→ **Work item**
The required output is every entry, printed exactly as written.

(Stored data entries)

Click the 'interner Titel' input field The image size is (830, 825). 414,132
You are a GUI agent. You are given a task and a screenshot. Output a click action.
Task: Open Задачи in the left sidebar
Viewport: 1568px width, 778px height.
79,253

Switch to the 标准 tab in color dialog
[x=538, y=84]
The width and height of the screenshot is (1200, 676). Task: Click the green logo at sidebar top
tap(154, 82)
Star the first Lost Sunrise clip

→ **Solution for this task**
Click the 'interner Titel' input field The image size is (830, 825). 414,132
You are a GUI agent. You are given a task and a screenshot. Output a click action.
Task: Open Задачи in the left sidebar
Viewport: 1568px width, 778px height.
79,253

Switch to the 标准 tab in color dialog
[x=538, y=84]
The width and height of the screenshot is (1200, 676). Task: Click the green logo at sidebar top
tap(154, 82)
Star the first Lost Sunrise clip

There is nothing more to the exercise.